--- Texto fornecido ---
--*--

Friday, 26 de April de 2024 ISSN 1519-7670 - Ano 24 - nº 1285

Piloto da aviação ‘Jornada Mítica do Herói’

O homem é esguio e traja camisa verde-piscina, de mangas curtas e botão. No bolso esquerdo dela, uma caneta do tipo quatro cores bota a cabeça para fora, silenciosa.

A calça de estilo social, sem afetação, de tecido azul-marinho, não encobre o sapatênis preto no pé. Os cabelos grisalhos, lisos e já pouco numerosos, encompridam a testa, inclinada à rapel. Os óculos, de armação retangular sutil e lentes de espessura mediana, tornam os olhos castanho-escuros um pouco mais miudinhos. É discreto, simpático e suave até na voz, o comandante.

Seu nome é Edvaldo Pereira Lima, da aviação ‘Jornada Mítica do Herói’, responsável por voos tão altos quanto a imaginação. Assumiu a ponte aérea Velho Jornalismo-Nova Consciência há mais ou menos três décadas, e dela nunca mais se afastou, por competência, apesar da miopia. Diferentemente da comercial, a aviação transcendental emprega até cegos 100 por cento, desde que enxerguem bem.

Ao comando de sua aeronave, Edvaldo Pereira Lima vem conduzindo os passageiros até o destino desejado, encorajando, durante o voo, o despertar de uma visão de mundo mais ampla e generosa, para uma postura transformadora da realidade.

Brevê de sonhador

Saúda um a um os que embarcam para o novo voo, com um aperto de mão camarada e um boa-noite de dentes claros.

O voo desta segunda-feira tem lotação quase máxima.

Estão aqui, no assento à frente, no assento ao lado, no assento detrás, lá na frente, Paula, Juliana, Samanta, Viviane, Alice, Rogério, Eliane, Rodolfo, Carolina, Felipe e outros mais, que embarcarão nas escalas.

--*--

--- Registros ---
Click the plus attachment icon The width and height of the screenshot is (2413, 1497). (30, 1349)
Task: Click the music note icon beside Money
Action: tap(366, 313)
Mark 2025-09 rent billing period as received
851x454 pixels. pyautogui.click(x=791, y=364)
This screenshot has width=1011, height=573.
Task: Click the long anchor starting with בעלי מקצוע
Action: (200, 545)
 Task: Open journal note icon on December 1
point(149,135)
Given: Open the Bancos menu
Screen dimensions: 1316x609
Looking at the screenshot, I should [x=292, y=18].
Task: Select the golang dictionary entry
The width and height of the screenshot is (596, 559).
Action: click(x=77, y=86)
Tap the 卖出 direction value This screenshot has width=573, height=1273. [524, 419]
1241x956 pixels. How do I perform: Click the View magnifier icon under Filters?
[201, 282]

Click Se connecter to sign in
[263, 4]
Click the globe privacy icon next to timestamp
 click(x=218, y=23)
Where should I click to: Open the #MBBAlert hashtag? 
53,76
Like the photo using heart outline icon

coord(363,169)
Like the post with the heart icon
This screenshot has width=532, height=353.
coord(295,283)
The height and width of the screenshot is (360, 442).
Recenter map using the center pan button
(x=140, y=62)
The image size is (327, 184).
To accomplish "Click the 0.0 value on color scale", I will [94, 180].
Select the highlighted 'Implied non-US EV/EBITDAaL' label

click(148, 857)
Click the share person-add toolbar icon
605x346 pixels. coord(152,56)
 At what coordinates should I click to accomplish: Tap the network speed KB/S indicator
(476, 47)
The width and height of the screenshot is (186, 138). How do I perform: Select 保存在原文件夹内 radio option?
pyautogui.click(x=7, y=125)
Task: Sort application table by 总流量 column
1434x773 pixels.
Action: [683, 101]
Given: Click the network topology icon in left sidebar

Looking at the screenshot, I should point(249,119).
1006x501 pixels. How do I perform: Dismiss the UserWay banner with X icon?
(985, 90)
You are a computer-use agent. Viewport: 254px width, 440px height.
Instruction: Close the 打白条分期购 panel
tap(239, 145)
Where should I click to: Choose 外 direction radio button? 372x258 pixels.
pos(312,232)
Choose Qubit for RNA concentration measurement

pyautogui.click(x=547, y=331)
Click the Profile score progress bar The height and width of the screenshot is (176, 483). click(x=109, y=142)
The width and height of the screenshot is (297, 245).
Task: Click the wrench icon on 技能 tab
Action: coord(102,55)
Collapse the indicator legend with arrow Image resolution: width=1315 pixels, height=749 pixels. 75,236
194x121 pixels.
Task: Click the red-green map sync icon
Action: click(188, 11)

--*--

--- Tarefas a cumprir ---
A: Segundo o texto sobre Edvaldo Pereira Lima, há quanto tempo ele assumiu a ponte aérea Velho Jornalismo-Nova Consciência?
B: Indique, por favor, se cada afirmação concorda com o texto sobre Edvaldo Pereira Lima, citando as palavras do texto que decidem: (i) O comandante veste uma camisa verde-piscina de mangas compridas. (ii) O voo desta segunda-feira está quase lotado. (iii) Os olhos do comandante são azuis.
C: Escreva a continuação do texto sobre Edvaldo Pereira Lima a partir da última frase apresentada.

--- Respostas dos exercícios ---
A: Há mais ou menos três décadas.

B:
(i) Não: "de mangas curtas e botão".
(ii) Sim: "O voo desta segunda-feira tem lotação quase máxima."
(iii) Não: "tornam os olhos castanho-escuros um pouco mais miudinhos".

C:
Cada passageiro tem uma história e uma busca próprias: ‘Não estou muito feliz com o que faço atualmente’, confessa Paula, que trabalha na comunicação de um grande banco.

Viviane também se queixa: ‘Faz tempo que estou sem profissão. O país continua só querendo estagiário.’

Carolina, coitada, trabalha numa revista institucional de economia. ‘E eu não gosto de economia.’

Alice desabafa: ‘Sou jornalista há mais de 30 anos, mas, após os 50 anos de idade, não contratam mais a gente.’ Jornalismo não precisa de experiência?

Todos confiam na possibilidade de um destino melhor, estão em busca dele, do atendimento mínimo da dose diária de alegria e realização que faz a gente se sentir de fato vivo e minimamente são, para voar. A viagem com o comandante Edvaldo é parte fundamental do processo. Brevê de sonhador.

Consciência de si e do mundo

Enquanto movimenta o manche à frente, com segurança e suavidade, definindo o curso, o comandante vai explicando, à guia turístico, os pontos fundamentais de um outro céu; aquela ali, cintilante, despontando por detrás da nuvem clara, é a constelação da Jornada do Herói, com a forma de um menino que avança na direção do pai:

‘A Jornada do Herói como método de estruturação de narrativas, sistematizado pelo consultor de roteiros Christopher Vogler com base em estudos de ponta de Joseph Campbell, na mitologia, e de Carl Gustav Jung, na psicologia, corresponde a um modo intuitivo de contar histórias e de compreender certos processos dinâmicos da vida. Esse modo tem sido empregado espontaneamente desde a Antiguidade. Passou pela mitologia, esteve presente na arte literária de ficção e hoje é instrumento de trabalho de cineastas populares no mundo inteiro, como Steven Spielberg e George Lucas.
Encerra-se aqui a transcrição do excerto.